(Pixel coordinate grounding data)
****************************************
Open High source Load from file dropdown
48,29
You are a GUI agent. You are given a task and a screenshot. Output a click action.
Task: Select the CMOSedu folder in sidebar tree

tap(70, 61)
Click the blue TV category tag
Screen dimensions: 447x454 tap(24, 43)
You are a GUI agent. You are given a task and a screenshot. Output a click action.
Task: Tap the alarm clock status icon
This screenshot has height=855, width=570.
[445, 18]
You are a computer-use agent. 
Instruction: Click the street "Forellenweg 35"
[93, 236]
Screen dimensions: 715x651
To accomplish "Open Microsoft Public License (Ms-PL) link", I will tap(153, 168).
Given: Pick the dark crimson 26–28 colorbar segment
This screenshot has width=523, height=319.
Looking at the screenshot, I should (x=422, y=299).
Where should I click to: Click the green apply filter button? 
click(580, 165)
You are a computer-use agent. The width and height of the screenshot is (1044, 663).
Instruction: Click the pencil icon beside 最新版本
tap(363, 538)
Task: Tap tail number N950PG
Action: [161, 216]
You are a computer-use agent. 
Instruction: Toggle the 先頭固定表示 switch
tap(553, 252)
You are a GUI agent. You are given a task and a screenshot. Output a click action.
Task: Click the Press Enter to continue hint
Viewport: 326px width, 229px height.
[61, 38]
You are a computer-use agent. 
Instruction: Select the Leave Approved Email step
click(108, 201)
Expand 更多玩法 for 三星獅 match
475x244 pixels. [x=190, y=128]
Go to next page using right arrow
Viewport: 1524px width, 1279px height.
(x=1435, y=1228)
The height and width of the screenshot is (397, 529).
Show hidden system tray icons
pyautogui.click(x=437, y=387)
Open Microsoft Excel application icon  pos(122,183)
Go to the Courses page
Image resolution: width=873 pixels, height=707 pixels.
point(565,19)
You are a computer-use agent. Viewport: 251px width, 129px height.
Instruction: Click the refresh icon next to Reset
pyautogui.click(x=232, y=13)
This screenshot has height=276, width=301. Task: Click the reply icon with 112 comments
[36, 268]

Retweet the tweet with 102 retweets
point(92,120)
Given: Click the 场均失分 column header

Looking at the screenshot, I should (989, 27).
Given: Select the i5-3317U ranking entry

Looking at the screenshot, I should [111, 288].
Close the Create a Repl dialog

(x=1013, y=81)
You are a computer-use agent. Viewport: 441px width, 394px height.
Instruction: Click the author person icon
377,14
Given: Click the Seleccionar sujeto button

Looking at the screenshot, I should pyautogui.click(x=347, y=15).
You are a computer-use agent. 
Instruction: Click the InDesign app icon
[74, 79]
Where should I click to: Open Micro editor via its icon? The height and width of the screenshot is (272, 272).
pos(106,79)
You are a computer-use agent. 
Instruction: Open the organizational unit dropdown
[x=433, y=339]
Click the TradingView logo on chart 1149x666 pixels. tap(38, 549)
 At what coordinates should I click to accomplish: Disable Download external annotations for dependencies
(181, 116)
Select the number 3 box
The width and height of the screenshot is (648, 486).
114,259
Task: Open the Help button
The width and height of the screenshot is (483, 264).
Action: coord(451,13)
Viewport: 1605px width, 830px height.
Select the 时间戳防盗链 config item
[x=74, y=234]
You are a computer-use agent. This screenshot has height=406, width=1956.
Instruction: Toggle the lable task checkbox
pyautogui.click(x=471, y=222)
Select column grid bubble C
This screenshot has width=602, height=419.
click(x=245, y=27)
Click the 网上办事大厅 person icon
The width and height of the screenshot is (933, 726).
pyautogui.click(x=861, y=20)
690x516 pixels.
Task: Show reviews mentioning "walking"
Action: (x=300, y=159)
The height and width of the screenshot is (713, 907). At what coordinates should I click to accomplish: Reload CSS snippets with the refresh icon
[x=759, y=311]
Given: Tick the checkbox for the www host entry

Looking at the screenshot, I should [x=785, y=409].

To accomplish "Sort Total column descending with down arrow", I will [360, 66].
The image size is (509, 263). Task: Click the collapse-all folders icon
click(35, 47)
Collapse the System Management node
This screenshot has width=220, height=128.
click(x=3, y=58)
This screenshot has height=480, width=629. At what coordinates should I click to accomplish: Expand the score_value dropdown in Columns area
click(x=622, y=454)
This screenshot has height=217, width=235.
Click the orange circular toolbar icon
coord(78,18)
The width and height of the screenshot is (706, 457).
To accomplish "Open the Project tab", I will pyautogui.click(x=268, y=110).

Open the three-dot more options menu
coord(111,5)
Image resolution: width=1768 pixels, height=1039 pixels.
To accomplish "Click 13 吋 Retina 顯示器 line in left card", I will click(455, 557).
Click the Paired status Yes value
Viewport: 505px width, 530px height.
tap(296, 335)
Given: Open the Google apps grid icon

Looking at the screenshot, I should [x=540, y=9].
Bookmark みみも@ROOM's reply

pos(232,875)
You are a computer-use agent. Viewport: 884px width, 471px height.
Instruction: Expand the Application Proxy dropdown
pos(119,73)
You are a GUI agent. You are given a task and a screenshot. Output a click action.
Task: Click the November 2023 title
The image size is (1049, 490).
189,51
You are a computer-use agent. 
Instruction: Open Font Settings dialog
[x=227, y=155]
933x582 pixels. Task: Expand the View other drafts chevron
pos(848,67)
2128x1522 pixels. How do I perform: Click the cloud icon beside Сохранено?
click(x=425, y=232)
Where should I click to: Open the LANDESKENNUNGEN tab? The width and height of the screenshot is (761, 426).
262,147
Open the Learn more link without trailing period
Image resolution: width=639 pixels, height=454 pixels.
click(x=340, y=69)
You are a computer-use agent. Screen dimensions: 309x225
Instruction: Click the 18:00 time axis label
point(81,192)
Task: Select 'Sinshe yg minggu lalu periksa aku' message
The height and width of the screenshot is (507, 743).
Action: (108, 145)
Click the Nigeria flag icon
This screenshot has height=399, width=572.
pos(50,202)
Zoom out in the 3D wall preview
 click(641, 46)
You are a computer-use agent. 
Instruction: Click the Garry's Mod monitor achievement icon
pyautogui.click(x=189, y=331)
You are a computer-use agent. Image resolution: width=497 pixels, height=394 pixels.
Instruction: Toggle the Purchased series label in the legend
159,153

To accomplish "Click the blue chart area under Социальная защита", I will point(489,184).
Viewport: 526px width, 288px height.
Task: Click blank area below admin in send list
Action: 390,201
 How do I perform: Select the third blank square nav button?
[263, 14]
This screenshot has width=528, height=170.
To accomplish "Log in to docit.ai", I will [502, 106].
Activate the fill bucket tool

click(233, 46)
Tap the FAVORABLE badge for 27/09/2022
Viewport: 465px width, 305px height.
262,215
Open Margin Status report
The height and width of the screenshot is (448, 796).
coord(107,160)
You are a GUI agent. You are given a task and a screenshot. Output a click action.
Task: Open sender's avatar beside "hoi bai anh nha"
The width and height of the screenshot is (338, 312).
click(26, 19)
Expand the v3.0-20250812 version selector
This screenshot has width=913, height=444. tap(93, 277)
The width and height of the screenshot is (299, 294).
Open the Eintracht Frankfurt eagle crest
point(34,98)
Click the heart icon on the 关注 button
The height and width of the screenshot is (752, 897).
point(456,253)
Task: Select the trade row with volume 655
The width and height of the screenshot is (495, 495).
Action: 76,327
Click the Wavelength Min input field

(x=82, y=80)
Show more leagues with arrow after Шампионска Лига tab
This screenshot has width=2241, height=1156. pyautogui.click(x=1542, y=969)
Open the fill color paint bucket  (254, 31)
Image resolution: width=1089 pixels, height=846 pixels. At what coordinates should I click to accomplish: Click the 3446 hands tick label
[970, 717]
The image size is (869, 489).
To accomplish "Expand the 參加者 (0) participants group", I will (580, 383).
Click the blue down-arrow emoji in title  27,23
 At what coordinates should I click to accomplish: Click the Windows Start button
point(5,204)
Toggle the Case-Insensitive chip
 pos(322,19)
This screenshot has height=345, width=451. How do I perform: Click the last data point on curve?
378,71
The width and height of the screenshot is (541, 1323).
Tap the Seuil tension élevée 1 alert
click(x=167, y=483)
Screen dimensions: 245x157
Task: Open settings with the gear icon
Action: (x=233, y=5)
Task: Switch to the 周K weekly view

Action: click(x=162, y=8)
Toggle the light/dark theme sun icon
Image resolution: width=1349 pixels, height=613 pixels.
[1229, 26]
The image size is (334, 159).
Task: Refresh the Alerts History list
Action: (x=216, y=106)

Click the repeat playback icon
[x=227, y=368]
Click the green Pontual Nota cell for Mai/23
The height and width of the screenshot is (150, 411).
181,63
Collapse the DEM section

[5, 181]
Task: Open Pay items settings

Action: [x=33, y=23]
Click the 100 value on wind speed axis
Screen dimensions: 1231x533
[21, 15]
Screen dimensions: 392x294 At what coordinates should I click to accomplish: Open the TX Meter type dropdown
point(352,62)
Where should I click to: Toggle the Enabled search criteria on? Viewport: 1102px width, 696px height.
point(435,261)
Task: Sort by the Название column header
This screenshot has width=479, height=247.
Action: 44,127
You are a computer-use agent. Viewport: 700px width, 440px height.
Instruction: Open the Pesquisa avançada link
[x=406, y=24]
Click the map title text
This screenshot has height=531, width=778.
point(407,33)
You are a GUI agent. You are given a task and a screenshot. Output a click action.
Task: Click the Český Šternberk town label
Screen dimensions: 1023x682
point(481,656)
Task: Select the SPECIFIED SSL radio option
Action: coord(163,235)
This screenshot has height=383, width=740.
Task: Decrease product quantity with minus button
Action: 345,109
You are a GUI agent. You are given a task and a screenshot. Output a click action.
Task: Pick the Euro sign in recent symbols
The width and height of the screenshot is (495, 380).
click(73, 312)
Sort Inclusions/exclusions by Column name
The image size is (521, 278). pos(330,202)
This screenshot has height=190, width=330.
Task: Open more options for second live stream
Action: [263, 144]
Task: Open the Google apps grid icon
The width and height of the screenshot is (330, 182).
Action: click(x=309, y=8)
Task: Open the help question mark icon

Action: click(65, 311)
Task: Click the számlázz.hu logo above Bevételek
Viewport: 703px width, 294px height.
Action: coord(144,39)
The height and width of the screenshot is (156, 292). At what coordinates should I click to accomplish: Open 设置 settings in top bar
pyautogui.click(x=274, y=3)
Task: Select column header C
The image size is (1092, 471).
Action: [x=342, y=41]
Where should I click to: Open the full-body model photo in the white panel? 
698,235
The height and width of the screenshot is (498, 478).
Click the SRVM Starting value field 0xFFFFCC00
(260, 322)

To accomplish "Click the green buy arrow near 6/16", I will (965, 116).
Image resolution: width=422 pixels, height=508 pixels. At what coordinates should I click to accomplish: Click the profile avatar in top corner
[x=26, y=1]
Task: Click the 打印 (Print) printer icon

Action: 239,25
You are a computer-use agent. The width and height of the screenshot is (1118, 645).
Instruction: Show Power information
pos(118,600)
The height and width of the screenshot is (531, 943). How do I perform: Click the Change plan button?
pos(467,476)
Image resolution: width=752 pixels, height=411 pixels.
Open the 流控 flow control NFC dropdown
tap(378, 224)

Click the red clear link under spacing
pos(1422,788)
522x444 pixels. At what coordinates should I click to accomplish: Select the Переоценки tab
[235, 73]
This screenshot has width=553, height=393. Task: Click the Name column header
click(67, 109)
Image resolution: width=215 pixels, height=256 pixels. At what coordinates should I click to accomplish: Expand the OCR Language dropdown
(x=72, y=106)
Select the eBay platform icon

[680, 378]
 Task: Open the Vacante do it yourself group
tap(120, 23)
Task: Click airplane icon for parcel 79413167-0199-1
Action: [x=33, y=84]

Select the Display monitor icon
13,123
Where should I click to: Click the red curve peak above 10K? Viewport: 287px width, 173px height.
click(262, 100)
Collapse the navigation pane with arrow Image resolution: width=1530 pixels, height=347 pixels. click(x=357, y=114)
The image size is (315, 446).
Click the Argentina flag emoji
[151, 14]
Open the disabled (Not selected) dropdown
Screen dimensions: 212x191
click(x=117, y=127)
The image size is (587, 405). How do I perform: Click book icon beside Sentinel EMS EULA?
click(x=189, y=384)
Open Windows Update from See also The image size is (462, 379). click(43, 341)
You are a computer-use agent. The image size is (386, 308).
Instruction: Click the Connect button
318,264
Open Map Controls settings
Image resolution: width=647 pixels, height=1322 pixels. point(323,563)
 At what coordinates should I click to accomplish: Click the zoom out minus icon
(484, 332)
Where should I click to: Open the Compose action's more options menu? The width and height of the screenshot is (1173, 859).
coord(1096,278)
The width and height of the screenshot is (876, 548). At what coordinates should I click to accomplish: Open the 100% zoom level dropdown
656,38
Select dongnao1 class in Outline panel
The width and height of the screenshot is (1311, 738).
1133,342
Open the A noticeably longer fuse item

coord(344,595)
****************************************
--- Task brief ---
From the data, list each line in which the string "Pick" appears.

--- Written response ---
Given: Pick the dark crimson 26–28 colorbar segment
Task: Pick the Euro sign in recent symbols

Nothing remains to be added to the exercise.